───── LISTED RECORDS ─────
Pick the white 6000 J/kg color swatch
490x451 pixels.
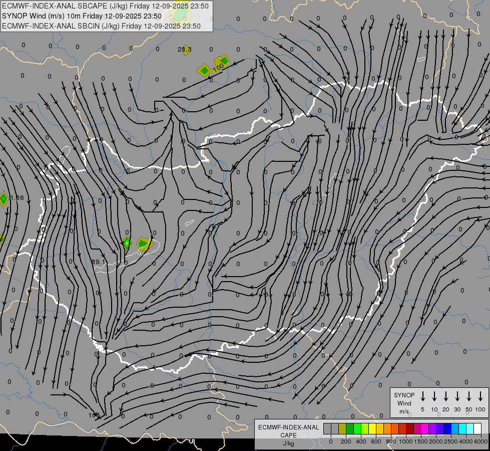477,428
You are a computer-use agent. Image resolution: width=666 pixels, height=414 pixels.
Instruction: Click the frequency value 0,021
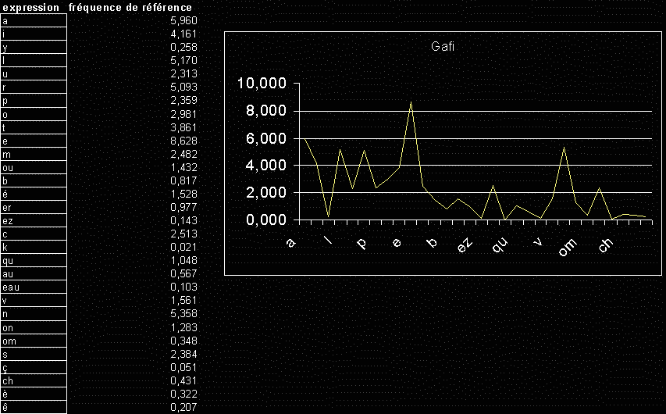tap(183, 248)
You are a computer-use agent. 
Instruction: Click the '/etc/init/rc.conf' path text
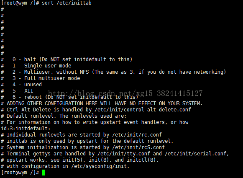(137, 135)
─────
───── LISTED RECORDS ─────
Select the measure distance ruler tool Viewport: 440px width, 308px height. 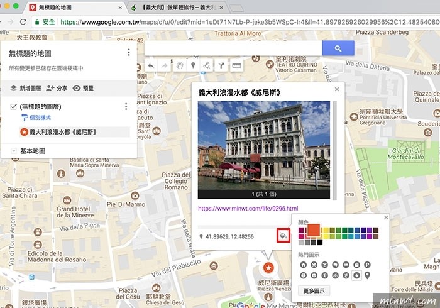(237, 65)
─────
** DIRECTIONS **
From the entries, work out how many lines include the word "computer", answering with the number only.

** RESPONSE BELOW **
2